Con «Il giardino» di Čechov (1903), che Ferdinando Bruni cura con impegno per la regia e le scene, Teatridithalia passa dal teatro di risentimento a un classico della memoria: una svolta condotta nel rispetto del testo che è una prova di maturità. Ha poco senso fare confronti con le due famose edizioni di Strehler del '55 e del '74: ogni generazione deve poter rileggere in autonomia i classici.

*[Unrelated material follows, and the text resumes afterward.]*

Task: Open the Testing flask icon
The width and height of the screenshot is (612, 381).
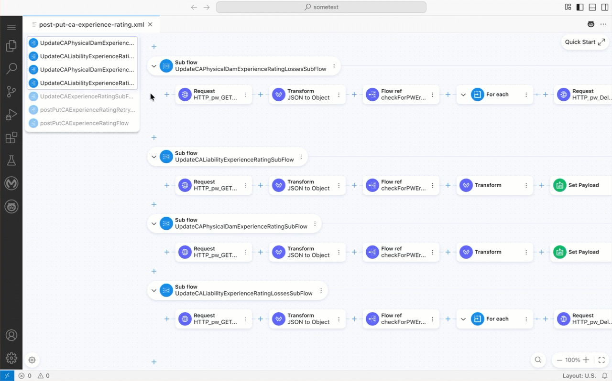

In questa edizione, ad esempio, sono scomparsi gli indugi estetizzanti di Strehler nella «stanza dei bambini»; si calca sul pedale ideologico del crollo della vecchia Russia con toni espressionisti nel tessuto naturalista e stanislavskiano (soprattutto con De Capitani, che ben tratteggia l'apatico bon vivant Gaev); si cancellano momenti «gorkiani» come la scena del mendicante, e la tristezza del tempo che passa, in crescendo finale, è affidata ai suggestivi effetti sonori di Filippo Del Corno. La trama «fatta di nulla» del ritorno da Parigi dell’aristocratica Ljubov (Ida Marinelli, tutta cangianti inquietudini), mentre il mercante Lopachin (Paolo Pierobon, di vitale intraprendenza) astutamente aliena la proprietà, il mitico giardino compreso, si colora delle puntuali caratterizzazioni (in certi casi da interiorizzare meglio) dei 12 attori, in particolare quelle di Torraca (un Piscik con la barba di Tolstoi), Corinna Agustoni (Charlotta), Angelica Leo (Anja), Vittorio Attene (Trofimov), Laura Ferrari (Duniasha).